Born in Japan, raised in Canada, Tamai Kobayashi is a writer and screenwriter. She is the author of two story collections, Exile and the Heart and Quixotic Erotic. Her vivid, electric prose has garnered considerable critical acclaim. Her first novel, Prairie Ostrich, published by Goose Lane Editions in March 2014, is the story of coming out and coming of age in a sleepy rural town. Tamai lives in Toronto.
A jury composed of author and artist Anna Camilleri, Cree poet Connie Fife, and memoirist Bill Whitehead selected Kobayashi as the winner. Their jury citation states:
Tamai Kobayashi’s writing is poetic, funny, and compassionate. With innovative and electric language, she creates thought-provoking narrative with heart, humour, and remarkable insight. In Prairie Ostrich, she has drawn a compelling young character, Egg Murakami, who guides us through the fault lines and intersections of family, loss, and otherness. This novel is for anyone who has spent time on the outside, looking in.
In recognition of their literary achievements, Rae Spoon and Proma Tagore each received an Honour of Distinction and $250 in prize money.
Transgender musician and author Rae Spoon’s first book, First Spring Grass Fire, was a finalist for a Lambda Award in the Transgender Fiction category. Earlier this year, Arsenal Pulp Press released Spoon’s Gender Failure, a poignant collection of autobiographical essays, lyrics, and images co-authored with Ivan E. Coyote. Spoon lives in Montreal.
Proma Tagore was born in Kolkata, India, and immigrated to Canada at the age of four. She lives in Victoria, Coast Salish Territories. Tagore edited the anthology In Our Own Voices: Learning and Teaching Toward Decolonisation, and is the author of The Shapes of Silence: Writing by Women of Colour and the Politics of Testimony.

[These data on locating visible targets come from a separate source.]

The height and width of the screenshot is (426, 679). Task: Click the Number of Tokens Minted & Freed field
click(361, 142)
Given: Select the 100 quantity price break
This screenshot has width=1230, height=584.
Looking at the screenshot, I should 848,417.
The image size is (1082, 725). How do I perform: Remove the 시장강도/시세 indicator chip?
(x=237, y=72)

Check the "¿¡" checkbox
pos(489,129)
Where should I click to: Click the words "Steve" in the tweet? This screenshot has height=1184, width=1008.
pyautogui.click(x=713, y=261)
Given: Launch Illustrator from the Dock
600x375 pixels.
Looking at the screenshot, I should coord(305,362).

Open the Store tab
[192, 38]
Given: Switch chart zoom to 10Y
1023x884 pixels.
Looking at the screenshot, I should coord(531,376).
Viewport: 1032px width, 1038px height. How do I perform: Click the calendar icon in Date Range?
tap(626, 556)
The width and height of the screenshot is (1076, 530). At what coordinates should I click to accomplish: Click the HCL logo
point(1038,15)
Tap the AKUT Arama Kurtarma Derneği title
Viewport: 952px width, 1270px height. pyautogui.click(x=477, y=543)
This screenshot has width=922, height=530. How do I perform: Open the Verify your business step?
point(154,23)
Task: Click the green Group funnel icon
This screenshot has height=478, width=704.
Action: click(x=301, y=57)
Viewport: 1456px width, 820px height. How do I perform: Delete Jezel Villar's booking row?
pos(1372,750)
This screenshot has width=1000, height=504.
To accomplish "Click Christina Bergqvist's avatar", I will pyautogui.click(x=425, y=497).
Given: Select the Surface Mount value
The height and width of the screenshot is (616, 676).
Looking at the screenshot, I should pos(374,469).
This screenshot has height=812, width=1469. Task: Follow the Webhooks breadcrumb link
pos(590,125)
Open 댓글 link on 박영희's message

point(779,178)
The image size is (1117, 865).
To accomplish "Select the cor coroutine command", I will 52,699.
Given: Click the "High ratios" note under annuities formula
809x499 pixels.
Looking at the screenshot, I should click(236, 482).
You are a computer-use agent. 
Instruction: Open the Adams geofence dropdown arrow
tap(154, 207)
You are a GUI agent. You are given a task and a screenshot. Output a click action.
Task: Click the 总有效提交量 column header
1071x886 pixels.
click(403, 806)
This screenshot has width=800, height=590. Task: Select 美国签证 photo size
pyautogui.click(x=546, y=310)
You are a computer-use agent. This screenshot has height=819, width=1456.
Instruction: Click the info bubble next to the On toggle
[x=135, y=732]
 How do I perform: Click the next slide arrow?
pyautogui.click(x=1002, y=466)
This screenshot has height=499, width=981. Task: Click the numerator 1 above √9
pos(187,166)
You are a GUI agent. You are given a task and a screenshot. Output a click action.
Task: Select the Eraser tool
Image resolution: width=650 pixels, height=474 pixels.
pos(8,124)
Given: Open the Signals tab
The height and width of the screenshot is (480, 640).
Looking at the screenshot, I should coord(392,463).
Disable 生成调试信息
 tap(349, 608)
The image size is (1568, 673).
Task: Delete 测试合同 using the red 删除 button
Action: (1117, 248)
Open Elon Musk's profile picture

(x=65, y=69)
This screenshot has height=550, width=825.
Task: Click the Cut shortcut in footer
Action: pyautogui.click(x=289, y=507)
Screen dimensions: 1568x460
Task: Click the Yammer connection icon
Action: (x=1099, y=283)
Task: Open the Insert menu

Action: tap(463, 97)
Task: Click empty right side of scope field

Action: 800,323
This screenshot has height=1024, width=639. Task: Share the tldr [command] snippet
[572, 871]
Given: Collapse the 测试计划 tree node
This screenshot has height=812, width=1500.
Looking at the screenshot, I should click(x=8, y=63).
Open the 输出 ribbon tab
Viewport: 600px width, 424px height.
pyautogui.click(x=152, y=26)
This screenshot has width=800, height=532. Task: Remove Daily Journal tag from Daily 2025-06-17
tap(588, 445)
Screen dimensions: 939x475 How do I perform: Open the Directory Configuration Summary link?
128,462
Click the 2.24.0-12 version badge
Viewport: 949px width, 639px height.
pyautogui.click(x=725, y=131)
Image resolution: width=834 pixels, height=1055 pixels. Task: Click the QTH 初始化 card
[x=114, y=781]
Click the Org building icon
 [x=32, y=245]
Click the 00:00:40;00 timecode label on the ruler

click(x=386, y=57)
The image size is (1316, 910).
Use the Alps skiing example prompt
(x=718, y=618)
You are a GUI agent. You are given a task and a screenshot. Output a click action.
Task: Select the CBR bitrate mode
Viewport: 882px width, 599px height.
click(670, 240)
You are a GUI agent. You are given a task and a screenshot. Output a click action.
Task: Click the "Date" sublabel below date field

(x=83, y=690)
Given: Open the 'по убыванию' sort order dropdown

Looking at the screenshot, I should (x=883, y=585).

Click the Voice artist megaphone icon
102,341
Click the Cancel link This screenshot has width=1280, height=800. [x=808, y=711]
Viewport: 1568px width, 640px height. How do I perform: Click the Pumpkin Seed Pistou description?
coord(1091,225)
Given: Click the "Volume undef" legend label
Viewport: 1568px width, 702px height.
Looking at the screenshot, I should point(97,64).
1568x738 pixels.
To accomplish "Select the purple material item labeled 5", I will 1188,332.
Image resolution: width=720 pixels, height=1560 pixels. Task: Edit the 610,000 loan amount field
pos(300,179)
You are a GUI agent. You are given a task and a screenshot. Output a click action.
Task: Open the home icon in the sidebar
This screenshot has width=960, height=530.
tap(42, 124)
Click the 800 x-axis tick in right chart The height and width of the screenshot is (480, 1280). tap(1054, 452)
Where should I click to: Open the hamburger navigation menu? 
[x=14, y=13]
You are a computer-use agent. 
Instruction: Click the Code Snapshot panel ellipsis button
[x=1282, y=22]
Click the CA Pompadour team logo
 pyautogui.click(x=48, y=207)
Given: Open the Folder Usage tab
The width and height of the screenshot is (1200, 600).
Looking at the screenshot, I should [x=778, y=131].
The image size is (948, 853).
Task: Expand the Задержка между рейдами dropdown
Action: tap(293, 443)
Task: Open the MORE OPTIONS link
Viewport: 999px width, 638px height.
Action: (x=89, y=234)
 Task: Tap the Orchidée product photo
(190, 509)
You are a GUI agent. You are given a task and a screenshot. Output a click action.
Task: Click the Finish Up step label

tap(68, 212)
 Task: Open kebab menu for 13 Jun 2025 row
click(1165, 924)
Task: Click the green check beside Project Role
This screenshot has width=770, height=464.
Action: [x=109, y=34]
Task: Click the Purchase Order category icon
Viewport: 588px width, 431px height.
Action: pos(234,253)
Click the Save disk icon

Her first book of poetry, language is not the only thing that breaks, is a reflection of the effects of racism and migration on the body.
“The Dayne Ogilvie Prize provides emerging writers with industry support and with encouragement from their peers at a pivotal moment,” said Mary Osborne, executive director of the Writers’ Trust. “Not only do writers receive a tremendous psychological boost, but the award establishes them in the eyes of the publishing industry as being writers to watch.”
About the Prize
Established in 2007 and funded by an endowment established by artist Robin Pacific, the Dayne Ogilvie Prize annually rewards emerging writers whose body of work demonstrates great potential. Canadian writers who identify as gay, lesbian, bisexual, or transgender, and who have published at least one book are eligible. Although the grant has no age restriction, it is intended to reward developing writers. Past winners include Michael V. Smith, Zoe Whittall, and Amber Dawn.
About Dayne Ogilvie
Dayne Ogilvie was a highly respected freelance book editor, writer, and literary manager. A passionate lover of all the arts, he was the managing editor of Xtra magazine for several years.
About the Writers’ Trust
The Writers’ Trust of Canada is a charitable organization that seeks to advance, nurture, and celebrate Canadian writers and writing through a portfolio of programs, including literary awards, financial grants, scholarships, and a writers’ retreat. Writers’ Trust programming is designed to champion excellence in Canadian writing, to improve the status of writers, and to create connections between writers and readers. Canada’s writers receive more financial support from the Writers’ Trust than from any other non-governmental organization or foundation in the country.